Outside, the wind had picked up, and the flagpole’s line in the schoolyard clanked as its clasps hit metal. Gilda studied the back of the canvas, propped on an easel, illuminated only by the desk lamp. “You don’t have anything here to use as a subject. Do you do it from memory?”
She’d already reached for the fine brush, the one she used for outlining. “Could I—could I paint you?”
Gilda drew back. Adele had seen this reaction before. People wanted to be painted, but they never thought they were “proper” enough somehow.
“Oh, honey. In this get-up?” She patted her leopard print housedress.

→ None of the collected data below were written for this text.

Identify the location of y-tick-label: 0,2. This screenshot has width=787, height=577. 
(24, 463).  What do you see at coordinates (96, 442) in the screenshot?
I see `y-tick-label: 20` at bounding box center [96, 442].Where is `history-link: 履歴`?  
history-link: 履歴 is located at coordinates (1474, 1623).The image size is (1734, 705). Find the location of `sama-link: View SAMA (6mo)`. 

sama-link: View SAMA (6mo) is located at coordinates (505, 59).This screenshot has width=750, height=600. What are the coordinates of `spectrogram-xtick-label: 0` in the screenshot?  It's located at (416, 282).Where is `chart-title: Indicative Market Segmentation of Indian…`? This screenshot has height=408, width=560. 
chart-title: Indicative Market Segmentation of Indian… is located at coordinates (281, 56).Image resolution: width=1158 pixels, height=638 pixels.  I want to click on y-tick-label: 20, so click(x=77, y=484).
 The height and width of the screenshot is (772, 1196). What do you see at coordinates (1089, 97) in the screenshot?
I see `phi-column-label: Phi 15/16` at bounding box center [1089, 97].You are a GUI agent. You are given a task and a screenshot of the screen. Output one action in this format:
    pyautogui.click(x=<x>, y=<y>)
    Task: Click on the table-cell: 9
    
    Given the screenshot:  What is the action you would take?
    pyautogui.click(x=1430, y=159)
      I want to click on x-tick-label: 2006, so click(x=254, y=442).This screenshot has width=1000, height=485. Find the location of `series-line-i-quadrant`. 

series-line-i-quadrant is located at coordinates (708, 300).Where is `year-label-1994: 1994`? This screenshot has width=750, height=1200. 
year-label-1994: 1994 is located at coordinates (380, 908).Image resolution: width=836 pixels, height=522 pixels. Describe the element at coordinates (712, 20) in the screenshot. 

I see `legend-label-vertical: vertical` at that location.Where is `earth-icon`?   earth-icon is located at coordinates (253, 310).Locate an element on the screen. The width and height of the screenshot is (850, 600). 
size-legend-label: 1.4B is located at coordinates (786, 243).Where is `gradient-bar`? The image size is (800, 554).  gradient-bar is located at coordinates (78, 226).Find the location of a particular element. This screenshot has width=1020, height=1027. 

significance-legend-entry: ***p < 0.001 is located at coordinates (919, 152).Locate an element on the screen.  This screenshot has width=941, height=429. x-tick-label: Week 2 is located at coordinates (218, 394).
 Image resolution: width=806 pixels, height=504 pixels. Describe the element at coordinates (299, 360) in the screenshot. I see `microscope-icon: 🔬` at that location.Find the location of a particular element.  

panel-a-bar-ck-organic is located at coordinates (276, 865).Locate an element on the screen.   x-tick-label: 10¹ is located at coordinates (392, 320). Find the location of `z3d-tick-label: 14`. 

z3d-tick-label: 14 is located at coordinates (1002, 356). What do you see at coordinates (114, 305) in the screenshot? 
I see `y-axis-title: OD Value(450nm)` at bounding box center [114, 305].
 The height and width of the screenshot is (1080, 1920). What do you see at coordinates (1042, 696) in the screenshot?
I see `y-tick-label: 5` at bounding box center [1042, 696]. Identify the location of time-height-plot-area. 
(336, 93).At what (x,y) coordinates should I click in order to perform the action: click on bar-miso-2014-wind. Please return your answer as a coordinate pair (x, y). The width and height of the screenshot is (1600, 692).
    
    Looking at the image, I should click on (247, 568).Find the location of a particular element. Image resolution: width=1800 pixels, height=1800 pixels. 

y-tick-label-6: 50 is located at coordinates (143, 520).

Adele talked. She knew words would relax Gilda, and her character would once again seep into her expression. Portraiture could be difficult. People put on masks at first. Usually, with time, the mask melts into a person’s real spirit. Gilda was at heart an entertainer, and Adele knew she couldn’t hide her personality for long.
Adele’s hand moved quickly. Just green now. Color would come later. Her fingers remembered what to do. “I feel like I’m making a thought tangible when I paint.”
“That’s marvelous.” Gilda’s stiffness softened.
“Not really,” Adele said, absorbed more by the transfer of her vision to the canvas than by her words. “My work is commercial. Not artistic.”